#### Tareas
**a.** Transcribe literalmente la parte del texto sobre las erratas que comienza en "Están además las" y termina en "para añadir humor.".
**b.** Prolonga el texto sobre las erratas a partir del punto en que se detiene.

#### Fragmento citado

• • • • •

La primera fe de erratas conocida está
contenida en una edición de las Sátiras, de Juvenal, poeta romano que vivió
entre los siglos I y II de nuestra era. El libro fue impreso por Gabriel Pierre
en Venecia en 1478, con notas de Giorgio Merula. Las erratas detectadas ocupan
nada menos que dos páginas. En estas primeras ediciones eran abundantes, como
es el caso del dominico Fray García que mandó imprimir, en 1578, una lista con
las erratas cometidas en la impresión de Summa Theologica de Santo Tomás. La lista ocupó 111
páginas.
Están además las erratas del autor. En su drama
“Julio César”, Acto III, Escena 3, Shakespeare escribe que Bruto pide a Casio que se
retire y menciona que el “reloj ha sonado tres veces”. Esta línea, que
indica las tres de la mañana, es un elemento anacrónico, ya que los relojes
mecánicos con campanas no existían en la Antigua Roma. Los defensores del Bardo
de Avon argumentan que probablemente incluyó al reloj para dar a los
conspiradores un sentido de urgencia o para añadir humor.
En “La Debacle”, Émile Zola escribe:
“Más lejos había un capitán con el brazo izquierdo arrancado, el costado
derecho perforado hasta el muslo, echado sobre el vientre y que se arrastraba
sobre los codos”. En estricto rigor debió escribir que se arrastraba sobre el
codo que le quedaba.
El crítico literario y académico cubano
José Prats Sariol cuenta que el poeta y editor español Manuel Altolaguirre publicó un
cuaderno de Emilio Ballagas donde uno de sus versos decía: “Siento un fuego
atroz que me devora”. Al imprimirse, el verso quedó así: “Siento un fuego atrás
que me devora”. El escándalo en la sociedad habanera de la época obligó al
poeta a echar al mar los ejemplares del libro. El poeta Rafael Alberti habría
agregado a dicha anécdota que el autor de los versos era homosexual.
Hay más erratas históricas, como esta de
Max Aub, en “Crímenes
ejemplares”. Donde dice: “La maté porque era mía” debió decir: “La
maté porque no era mía”. Se cuenta que el nombre de la editorial “Fondo de
Cultura Económica” fue inscrito así por error. Sus creadores llegaron al
registro de patentes con la decisión de bautizar la editorial como “Fondo de
Cultura Ecuménica”. Cuando al otro día descubrieron la errata no les quedó otra
que mantener la denominación. La novela “Mister Witt en el
Cantón”, del español Ramón J. Sender, publicada por Espasa Calpe en 1936, ganó
ese año el premio nacional de narrativa. Sin embargo ha pasado a la historia
por un gazapo que se desliza entre sus páginas. En vez de decir “God save the
Queen” se puede leer “God shave the Queen”. Nunca se aclaró si la reina quería
que Dios la afeitara con navaja o con Gillette.

• • • • •

#### Datos extraídos

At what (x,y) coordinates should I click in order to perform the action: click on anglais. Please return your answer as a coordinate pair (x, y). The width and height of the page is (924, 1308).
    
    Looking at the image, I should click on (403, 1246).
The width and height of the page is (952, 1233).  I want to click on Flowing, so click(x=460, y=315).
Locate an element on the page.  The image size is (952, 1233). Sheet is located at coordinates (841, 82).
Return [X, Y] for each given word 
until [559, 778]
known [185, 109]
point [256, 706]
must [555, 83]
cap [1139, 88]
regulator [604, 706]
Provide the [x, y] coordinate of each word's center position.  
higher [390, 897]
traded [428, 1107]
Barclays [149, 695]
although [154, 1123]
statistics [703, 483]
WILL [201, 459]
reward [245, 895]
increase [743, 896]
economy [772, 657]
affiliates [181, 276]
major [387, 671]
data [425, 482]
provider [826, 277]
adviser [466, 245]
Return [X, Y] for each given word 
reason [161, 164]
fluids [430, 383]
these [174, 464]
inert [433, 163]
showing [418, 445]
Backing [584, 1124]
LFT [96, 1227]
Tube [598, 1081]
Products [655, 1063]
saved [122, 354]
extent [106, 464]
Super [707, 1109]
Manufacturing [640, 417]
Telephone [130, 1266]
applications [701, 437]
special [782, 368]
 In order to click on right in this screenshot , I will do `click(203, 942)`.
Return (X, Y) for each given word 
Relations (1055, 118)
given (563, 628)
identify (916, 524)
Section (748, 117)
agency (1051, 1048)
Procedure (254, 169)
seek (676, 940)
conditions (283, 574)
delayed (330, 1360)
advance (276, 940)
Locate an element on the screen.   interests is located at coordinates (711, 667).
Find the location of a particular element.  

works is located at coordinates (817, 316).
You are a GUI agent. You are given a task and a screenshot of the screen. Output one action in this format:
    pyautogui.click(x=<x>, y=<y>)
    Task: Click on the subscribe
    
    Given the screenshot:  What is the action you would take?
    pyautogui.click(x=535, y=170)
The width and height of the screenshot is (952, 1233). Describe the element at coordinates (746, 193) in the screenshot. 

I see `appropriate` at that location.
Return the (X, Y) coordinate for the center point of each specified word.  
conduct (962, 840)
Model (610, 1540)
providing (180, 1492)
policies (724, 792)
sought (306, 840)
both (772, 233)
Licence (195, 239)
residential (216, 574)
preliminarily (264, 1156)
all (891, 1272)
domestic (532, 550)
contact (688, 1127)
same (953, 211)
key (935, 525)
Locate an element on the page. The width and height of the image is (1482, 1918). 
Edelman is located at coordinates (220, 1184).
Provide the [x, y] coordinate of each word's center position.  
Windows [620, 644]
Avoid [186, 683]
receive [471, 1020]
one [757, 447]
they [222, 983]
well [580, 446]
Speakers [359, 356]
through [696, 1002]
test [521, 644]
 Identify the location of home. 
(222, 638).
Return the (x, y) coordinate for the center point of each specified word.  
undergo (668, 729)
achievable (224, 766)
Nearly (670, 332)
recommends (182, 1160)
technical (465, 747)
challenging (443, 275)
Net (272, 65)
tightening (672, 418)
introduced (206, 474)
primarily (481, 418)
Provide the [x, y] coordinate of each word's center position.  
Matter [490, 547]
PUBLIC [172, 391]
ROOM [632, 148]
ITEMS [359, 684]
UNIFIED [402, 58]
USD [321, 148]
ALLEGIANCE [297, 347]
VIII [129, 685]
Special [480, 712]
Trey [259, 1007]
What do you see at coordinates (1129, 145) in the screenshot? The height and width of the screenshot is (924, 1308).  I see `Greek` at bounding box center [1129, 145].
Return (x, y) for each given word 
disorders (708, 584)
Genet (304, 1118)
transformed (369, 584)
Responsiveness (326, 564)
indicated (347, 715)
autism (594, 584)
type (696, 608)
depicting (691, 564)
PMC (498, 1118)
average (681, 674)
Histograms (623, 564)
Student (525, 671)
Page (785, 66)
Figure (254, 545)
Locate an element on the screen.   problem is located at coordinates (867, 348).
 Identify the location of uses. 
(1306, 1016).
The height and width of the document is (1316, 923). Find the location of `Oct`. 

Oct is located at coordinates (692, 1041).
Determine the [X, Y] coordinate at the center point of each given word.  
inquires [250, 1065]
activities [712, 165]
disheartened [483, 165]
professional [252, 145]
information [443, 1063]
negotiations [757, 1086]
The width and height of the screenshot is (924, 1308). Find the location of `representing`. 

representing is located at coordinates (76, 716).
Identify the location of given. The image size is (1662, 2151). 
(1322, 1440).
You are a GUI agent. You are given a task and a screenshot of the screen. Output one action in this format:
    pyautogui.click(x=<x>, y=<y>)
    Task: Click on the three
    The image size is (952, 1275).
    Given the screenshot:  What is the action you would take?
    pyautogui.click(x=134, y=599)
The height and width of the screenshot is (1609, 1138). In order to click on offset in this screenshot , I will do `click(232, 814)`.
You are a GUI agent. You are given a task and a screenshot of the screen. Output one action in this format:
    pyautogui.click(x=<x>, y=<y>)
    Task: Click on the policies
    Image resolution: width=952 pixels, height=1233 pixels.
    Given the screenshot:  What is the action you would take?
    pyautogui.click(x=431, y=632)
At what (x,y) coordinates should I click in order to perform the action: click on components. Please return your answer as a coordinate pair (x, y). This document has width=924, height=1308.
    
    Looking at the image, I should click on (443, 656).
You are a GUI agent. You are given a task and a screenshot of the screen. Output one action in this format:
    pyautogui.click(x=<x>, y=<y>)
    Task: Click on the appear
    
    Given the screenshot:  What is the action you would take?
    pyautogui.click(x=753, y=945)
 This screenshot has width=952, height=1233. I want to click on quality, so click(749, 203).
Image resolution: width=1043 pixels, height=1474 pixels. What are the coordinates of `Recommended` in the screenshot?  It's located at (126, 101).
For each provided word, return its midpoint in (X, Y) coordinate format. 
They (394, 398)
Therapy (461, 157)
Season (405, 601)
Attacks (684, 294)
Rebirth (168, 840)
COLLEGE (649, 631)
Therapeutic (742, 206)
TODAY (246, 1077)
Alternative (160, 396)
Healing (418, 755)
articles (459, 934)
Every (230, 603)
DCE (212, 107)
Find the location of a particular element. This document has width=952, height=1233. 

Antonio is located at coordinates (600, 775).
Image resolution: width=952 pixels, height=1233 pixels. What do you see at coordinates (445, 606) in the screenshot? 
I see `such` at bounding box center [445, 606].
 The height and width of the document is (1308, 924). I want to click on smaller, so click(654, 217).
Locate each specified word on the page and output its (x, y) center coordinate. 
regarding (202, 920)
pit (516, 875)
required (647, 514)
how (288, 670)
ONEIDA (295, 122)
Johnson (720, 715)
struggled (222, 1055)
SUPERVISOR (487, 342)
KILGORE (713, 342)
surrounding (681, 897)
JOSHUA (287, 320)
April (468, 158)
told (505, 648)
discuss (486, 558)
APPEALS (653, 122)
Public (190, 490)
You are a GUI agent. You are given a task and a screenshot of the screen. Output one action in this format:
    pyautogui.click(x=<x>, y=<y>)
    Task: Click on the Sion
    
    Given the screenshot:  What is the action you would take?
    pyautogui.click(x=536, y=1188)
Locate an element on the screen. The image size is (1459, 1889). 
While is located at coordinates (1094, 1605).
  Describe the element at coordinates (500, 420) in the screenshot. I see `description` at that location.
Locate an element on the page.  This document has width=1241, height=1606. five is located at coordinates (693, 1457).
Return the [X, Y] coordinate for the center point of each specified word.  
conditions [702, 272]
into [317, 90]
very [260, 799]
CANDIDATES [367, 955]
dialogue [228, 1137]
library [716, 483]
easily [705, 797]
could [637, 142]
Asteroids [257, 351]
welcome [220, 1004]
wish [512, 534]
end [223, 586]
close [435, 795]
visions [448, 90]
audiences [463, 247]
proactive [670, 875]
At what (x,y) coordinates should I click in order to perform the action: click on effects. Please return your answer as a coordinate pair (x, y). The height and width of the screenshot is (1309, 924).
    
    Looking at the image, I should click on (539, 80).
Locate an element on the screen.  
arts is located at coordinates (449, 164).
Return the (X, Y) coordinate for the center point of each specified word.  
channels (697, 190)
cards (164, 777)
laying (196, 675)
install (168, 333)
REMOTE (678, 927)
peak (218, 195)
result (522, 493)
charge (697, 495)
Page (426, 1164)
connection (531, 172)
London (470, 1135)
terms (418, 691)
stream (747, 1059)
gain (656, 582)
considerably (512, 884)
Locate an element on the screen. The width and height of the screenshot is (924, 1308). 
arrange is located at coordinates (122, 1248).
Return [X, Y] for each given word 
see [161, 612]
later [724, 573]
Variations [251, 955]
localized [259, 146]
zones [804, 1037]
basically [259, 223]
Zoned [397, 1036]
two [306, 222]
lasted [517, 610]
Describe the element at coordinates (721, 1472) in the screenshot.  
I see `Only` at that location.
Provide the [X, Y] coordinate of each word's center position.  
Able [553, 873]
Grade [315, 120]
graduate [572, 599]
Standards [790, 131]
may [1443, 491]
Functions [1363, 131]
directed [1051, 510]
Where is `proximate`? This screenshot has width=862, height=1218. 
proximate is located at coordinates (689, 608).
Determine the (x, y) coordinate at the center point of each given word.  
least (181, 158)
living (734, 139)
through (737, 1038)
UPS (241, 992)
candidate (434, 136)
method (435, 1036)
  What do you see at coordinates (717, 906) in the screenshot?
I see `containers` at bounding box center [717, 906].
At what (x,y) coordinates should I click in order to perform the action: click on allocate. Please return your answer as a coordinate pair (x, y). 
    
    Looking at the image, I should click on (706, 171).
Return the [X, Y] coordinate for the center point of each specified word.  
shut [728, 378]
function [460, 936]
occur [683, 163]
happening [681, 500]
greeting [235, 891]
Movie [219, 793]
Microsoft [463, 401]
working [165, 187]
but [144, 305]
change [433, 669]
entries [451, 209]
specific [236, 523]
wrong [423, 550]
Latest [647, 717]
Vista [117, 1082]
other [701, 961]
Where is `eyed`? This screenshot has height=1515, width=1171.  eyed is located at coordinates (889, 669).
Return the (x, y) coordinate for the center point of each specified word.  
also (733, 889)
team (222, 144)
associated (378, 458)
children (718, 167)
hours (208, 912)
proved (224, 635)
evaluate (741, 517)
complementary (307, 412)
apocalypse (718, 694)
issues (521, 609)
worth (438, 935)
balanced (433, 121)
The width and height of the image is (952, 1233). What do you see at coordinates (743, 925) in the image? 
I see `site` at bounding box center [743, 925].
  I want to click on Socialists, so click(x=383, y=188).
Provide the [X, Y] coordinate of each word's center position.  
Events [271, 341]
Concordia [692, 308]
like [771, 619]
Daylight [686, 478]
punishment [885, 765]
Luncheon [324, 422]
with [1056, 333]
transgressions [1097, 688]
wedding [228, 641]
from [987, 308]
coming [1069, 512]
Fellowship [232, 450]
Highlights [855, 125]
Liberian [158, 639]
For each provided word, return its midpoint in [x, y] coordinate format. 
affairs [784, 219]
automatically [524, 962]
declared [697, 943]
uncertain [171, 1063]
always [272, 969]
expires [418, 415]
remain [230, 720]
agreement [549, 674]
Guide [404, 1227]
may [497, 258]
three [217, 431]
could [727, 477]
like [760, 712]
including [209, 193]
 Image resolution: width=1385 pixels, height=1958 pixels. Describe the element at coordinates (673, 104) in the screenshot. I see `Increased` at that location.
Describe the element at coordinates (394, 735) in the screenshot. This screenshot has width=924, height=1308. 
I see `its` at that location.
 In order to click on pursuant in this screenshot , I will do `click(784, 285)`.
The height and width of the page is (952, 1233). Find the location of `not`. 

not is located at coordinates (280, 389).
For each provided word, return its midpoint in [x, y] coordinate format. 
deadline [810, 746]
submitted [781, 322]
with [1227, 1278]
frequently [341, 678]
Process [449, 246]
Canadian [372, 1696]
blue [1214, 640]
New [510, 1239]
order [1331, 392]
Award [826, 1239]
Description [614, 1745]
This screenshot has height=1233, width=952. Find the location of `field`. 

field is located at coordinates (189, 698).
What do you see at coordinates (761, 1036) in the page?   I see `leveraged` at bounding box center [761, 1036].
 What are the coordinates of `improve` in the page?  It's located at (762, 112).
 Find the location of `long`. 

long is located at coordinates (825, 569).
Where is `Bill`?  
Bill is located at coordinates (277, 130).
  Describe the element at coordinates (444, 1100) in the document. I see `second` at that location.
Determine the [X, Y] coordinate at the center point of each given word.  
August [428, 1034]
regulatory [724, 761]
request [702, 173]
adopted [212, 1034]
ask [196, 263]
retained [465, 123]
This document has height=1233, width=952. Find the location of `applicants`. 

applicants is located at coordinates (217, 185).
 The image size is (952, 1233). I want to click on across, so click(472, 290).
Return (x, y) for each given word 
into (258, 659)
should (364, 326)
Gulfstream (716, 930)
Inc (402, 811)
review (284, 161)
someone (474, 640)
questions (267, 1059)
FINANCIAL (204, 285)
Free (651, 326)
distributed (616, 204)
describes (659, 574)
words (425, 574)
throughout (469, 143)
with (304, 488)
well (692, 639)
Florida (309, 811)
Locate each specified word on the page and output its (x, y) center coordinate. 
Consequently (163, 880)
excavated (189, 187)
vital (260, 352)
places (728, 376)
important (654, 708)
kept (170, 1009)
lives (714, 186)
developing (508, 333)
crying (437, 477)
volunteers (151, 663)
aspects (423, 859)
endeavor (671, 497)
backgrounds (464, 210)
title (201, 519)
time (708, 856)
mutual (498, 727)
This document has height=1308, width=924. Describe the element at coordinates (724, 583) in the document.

• • • • •

#### Respuestas
**a.**
Están además las erratas del autor. En su drama
“Julio César”, Acto III, Escena 3, Shakespeare escribe que Bruto pide a Casio que se
retire y menciona que el “reloj ha sonado tres veces”. Esta línea, que
indica las tres de la mañana, es un elemento anacrónico, ya que los relojes
mecánicos con campanas no existían en la Antigua Roma. Los defensores del Bardo
de Avon argumentan que probablemente incluyó al reloj para dar a los
conspiradores un sentido de urgencia o para añadir humor.

**b.**
El investigador cubano Jorge Domingo
Cuadriello recoge esta anécdota desopilante. “La Gaceta de Cuba publicó
en 1964 el cuento ‘A las 3:20 p.m.’, del novel narrador Sergio Chaple.
Ocurrió que en el proceso de impresión el nombre del autor desapareció. Al
tratar de enmendarse la ausencia, en una sección que tenía el diario El
Mundo se precisó que el texto había sido escrito por Sergio Chávez.
Leonel López Nussa quiso identificar correctamente el nombre y desde las
páginas de la revista Revolución aclaró que el nombre era en
realidad Sergio Chaplin. Espantado ante tantos desaciertos, Sergio Chaple pidió
entonces que lo dejasen en el anonimato”.
El escritor español Fernando Parra
Nogueras recuerda que Neruda se lamentaba de que en su “Crepusculario”
apareciera el verso “besos, leche y pan”, cuando él había escrito “besos, lecho
y pan”. Sus lamentos crecieron cuando detectó que las traducciones al inglés
hablaban de “kisses, milk and bread”.
En “Arroz y
tartana” su autor, Blasco Ibáñez, se encontró con que su personaje, doña
Manuela, se había levantado “con el coño fruncido”, en vez del ceño fruncido,
que habría sido más decente.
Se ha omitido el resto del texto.